Directions — Please substitute "check box" for "checkbox" throughout the rows below and give them again with everything else unchanged. Leave the pictures out of your answer.

Data records —
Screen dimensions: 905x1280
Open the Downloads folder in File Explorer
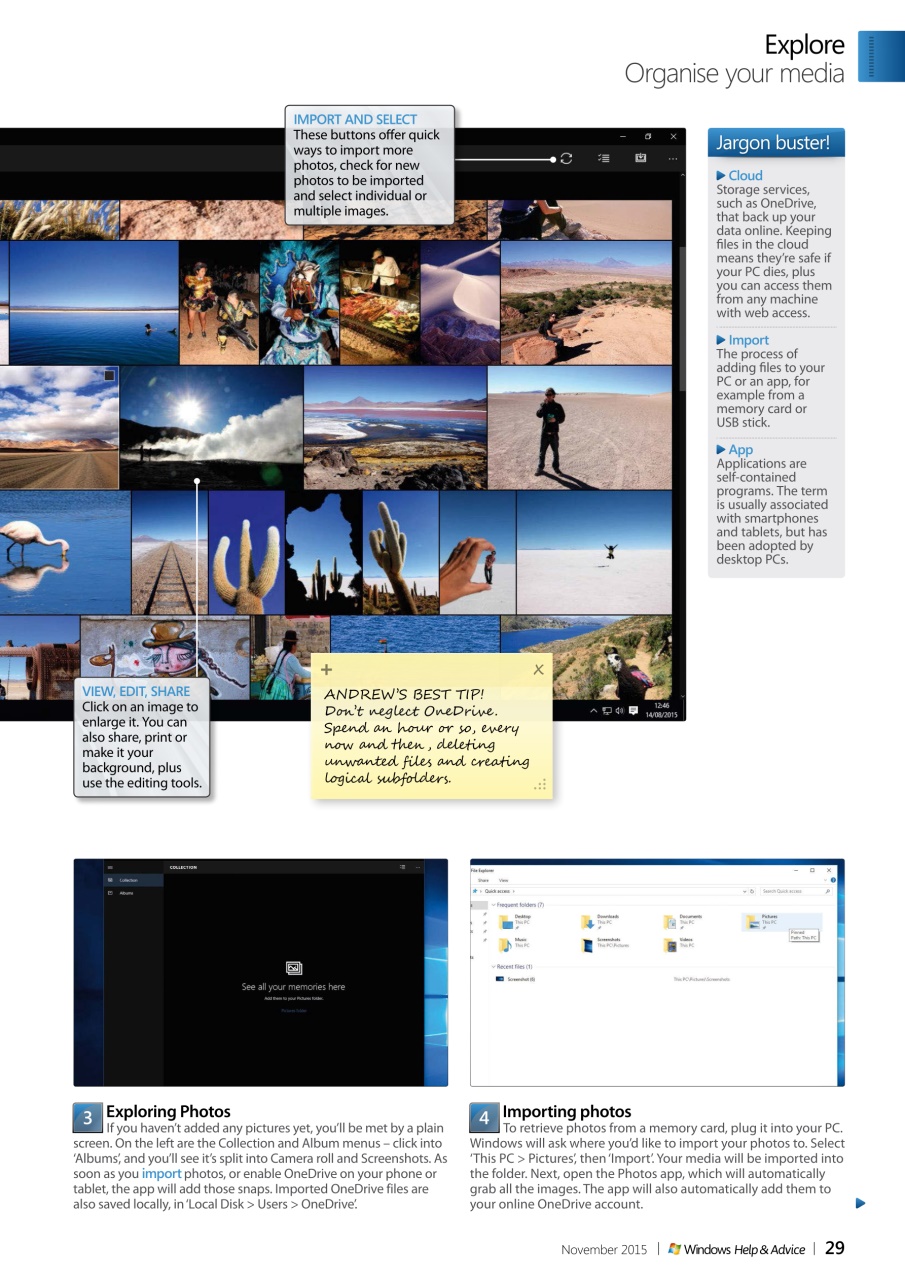[x=607, y=918]
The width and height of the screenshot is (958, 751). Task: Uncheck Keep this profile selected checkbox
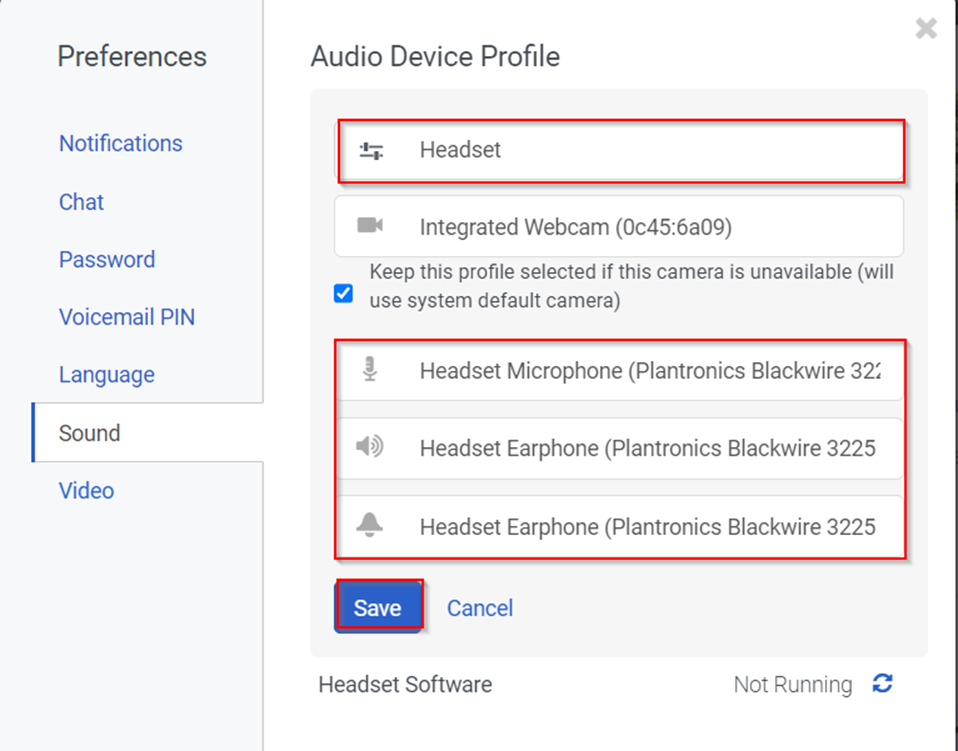coord(344,294)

Result —
Screen dimensions: 905x1280
Open the Downloads folder in File Explorer
[x=607, y=918]
The width and height of the screenshot is (958, 751). Task: Uncheck Keep this profile selected check box
coord(344,294)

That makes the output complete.